Where is the true center of all operations of a remote sporting camp? The Kitchen. When you think of the function of a traditional sporting camp, you normally think of groups of men on a fishing trip. Men enjoying the great outdoors with their hired guide, fishing the waters for trout and salmon, and telling tall tales at the end of the day over good food and drink. Groups congregate on the dock and wait anxiously for other sports to come in from the lake so they can compare stories of the day. The air is fresh, the water is pristine and the views are overwhelmingly beautiful.

The kitchen is the gathering place, where you back up to the wood cook stove and feel the penetrating warmth to your body. It's where important decisions are made, the communication center, and most of all the meal preparation headquarters for the entire camp. The kitchen is the first to come to life in the morning and the last light to go out at night. There is an atmosphere of warmth, friendliness and invitation. The kitchen creates an environment to nurture and lay the foundation of a successful operation.

The importance of the kitchen at a remote sporting camp is in a category all its own. The quality and consistency of the meals are a constant that can always be counted on. The fishing can be horrible, and the weather a disappointment, but as long as the body and mind are full and satisfied, there is no complaint. It takes a lot of organization to achieve the level of excellence in the preparation of homemade food. There is no store to run to for missed or forgotten items. There is no room for chance. The cooks are true cooks where you make a meal with what you have to work with, not what you wish you had on hand.

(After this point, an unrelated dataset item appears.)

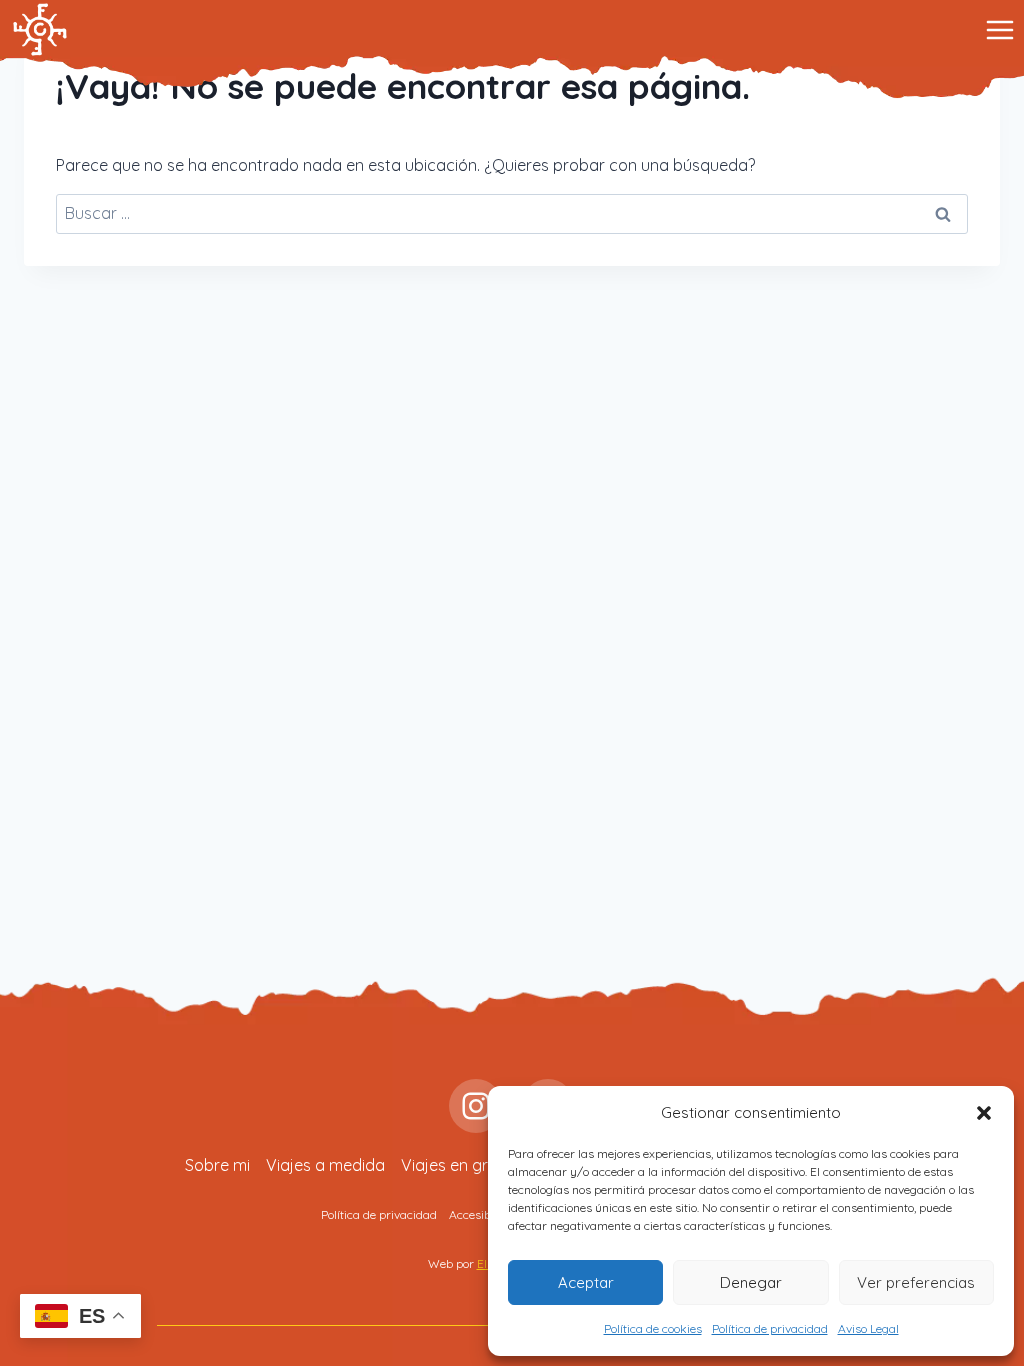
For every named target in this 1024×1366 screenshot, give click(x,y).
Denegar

Friday was (and still is) the day to "go to town", a true ritual. When you go to town on Friday, you will meet the food supply truck to transfer the weekly order, pick up the lobsters for the Friday night meal, go to the grocery store for miscellaneous incidentals, and run the weekly errands. Bringing the load back to camp is an adventure. The groceries are driven back to the lake, loaded into a boat, ferried across the lake, loaded onto a tractor bed and deposited to the kitchen to be put away. Believe me, no meal is taken for granted.

The meals are hearty with homemade bread on every table made special that day. The nightly dinner menu has not changed since 1958. Monday is roast beef night, Tuesday is roast pork night, Wednesday is steak night, Thursday is barbeque chicken night, Friday is Maine lobster night, Saturday is baked bean night, and Sunday is roast turkey night. You can set your camp reservation by the menu, and a lot of guests do.

I learned the ropes of the kitchen from my Mother in the sporting camp environment. I learned the recipes and the discipline it takes to make them. It developed into a passion for me, the pleasure and gratification of presenting a home cooked meal. We are cooks—not chefs. We measure with our hands and serve with our hearts.